### TEXTE FOURNI ###

Initiatives locales en Europe,

Dossier : Défricher des voies nouvellesMagazine N°552 Février 2000
Par Marjorie JOUEN

Un bref voyage en Localie

En route pour la Navarre, en Espagne…

Un bref voyage en Localie

En route pour la Navarre, en Espagne…

” Erne ! “, qui sig­ni­fie ” en avant ! ” en basque, traduit bien la démarche volon­tariste suiv­ie depuis octo­bre 1996 par CEIN (Cen­tre région­al de ressources et d’in­for­ma­tion pour les entre­pris­es), Ced­er­na-Galarur (Agence rurale de développe­ment) et ANEL (Asso­ci­a­tion regroupant une cen­taine d’en­tre­pris­es coopéra­tives de tra­vail). À l’is­sue d’une vaste opéra­tion de prospec­tion des­tinée à iden­ti­fi­er les besoins locaux insat­is­faits et les activ­ités à fort poten­tiel de créa­tion d’emplois, les trois parte­naires ont retenu cinq secteurs pour leur via­bil­ité économique : les ser­vices aux per­son­nes âgées et aux enfants, le tourisme de plein air, le développe­ment cul­turel local et les médias, la val­ori­sa­tion des espaces naturels et les com­merces ruraux de proximité.

Pour stim­uler les por­teurs de pro­jet, ils ont organ­isé des ren­con­tres avec les entre­pris­es et des cam­pagnes d’in­for­ma­tion. Ils ont pu ain­si détecter plus de 200 pro­jets qui, au début de 1999, avaient abouti à la créa­tion de 167 emplois et de 42 entre­pris­es privées ou d’é­conomie sociale. Il est prob­a­ble qu’a­vant la fin de l’an­née près de 300 emplois auront été créés et plus de 50 pro­jets aidés grâce à un fonds d’amorçage.

### LIGNES EXTRAITES ###

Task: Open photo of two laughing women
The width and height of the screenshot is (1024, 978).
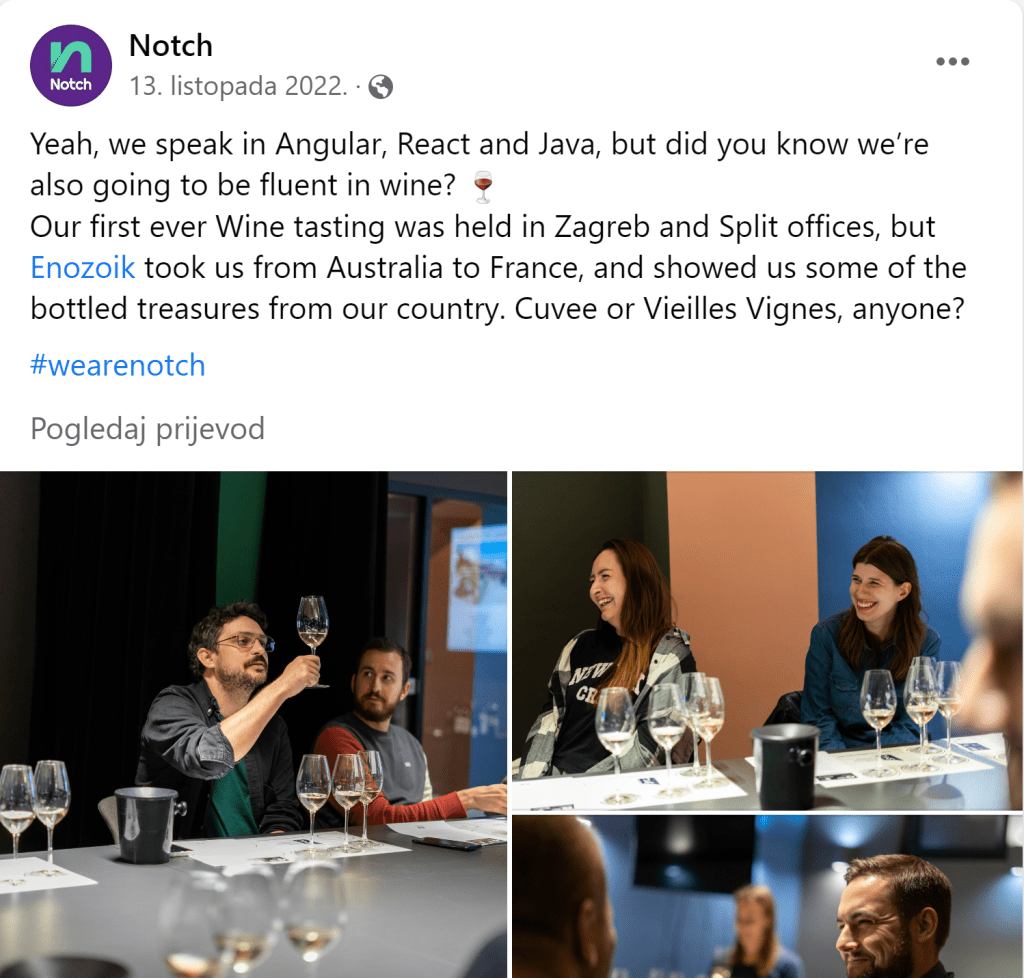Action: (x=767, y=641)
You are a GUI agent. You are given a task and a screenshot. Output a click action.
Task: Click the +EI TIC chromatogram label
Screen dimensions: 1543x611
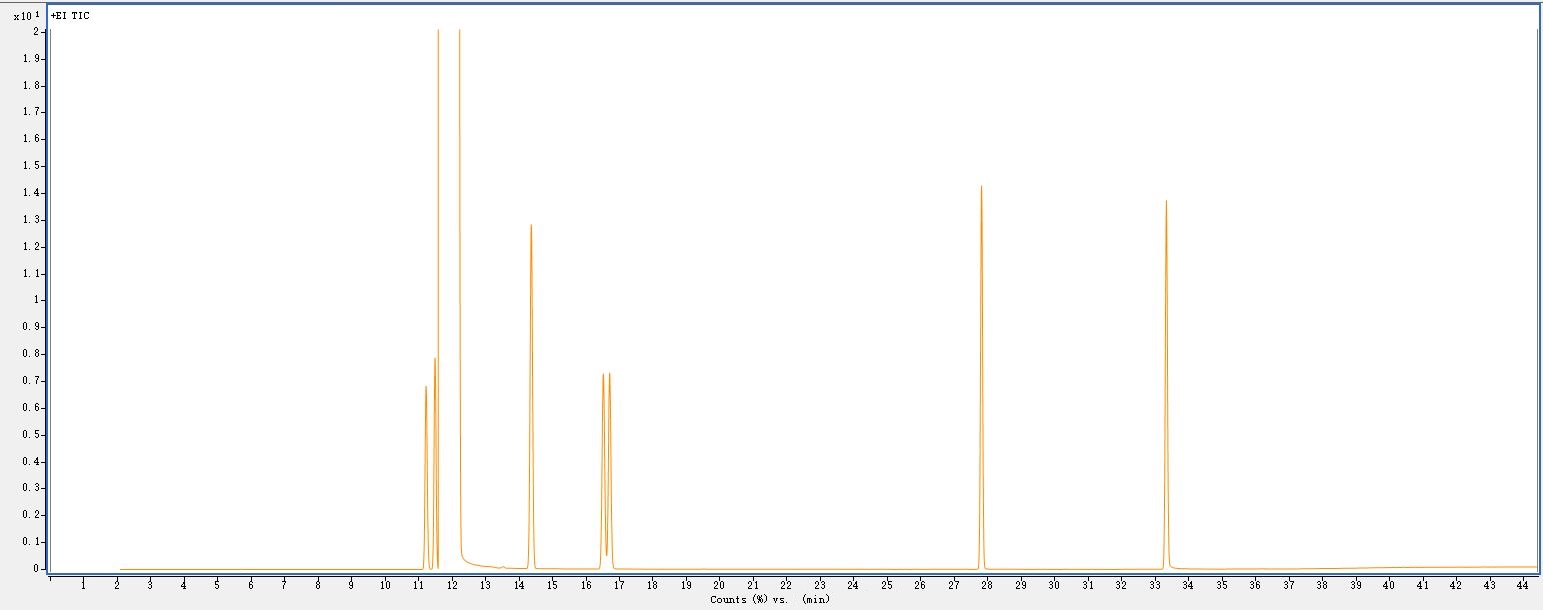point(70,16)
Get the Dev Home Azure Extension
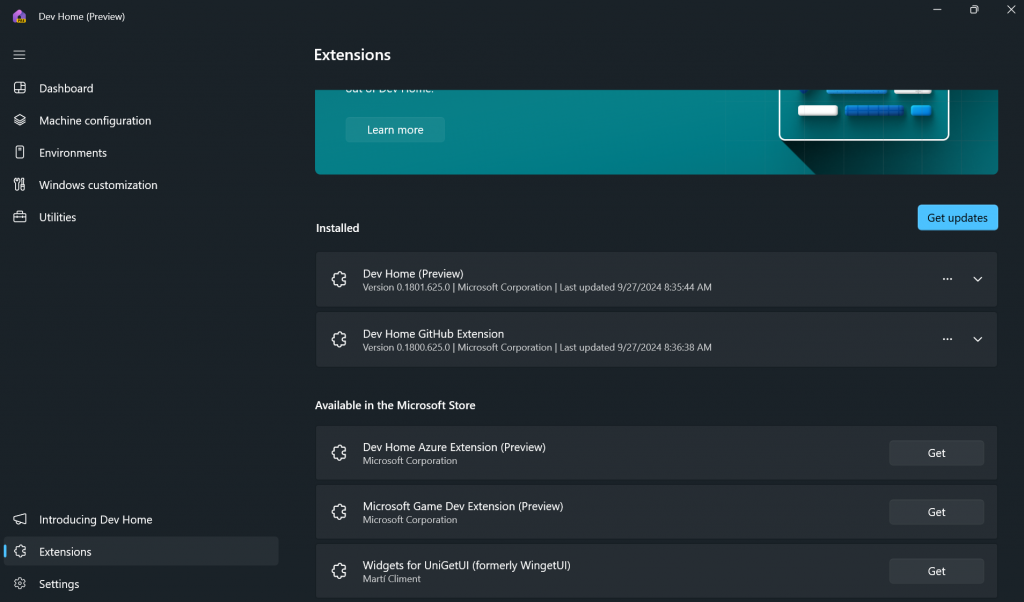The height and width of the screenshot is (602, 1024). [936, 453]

###

* _TRAVAIL DEMANDÉ_
Dans le texte sur les initiatives locales en Navarre, relevez tous les secteurs que les trois partenaires ont retenus pour leur viabilité économique. Les lignes n'ont aucun lien avec le texte.

* _RÉPONSE_
- Les services aux personnes âgées et aux enfants
- Le tourisme de plein air
- Le développement culturel local et les médias
- La valorisation des espaces naturels
- Les commerces ruraux de proximité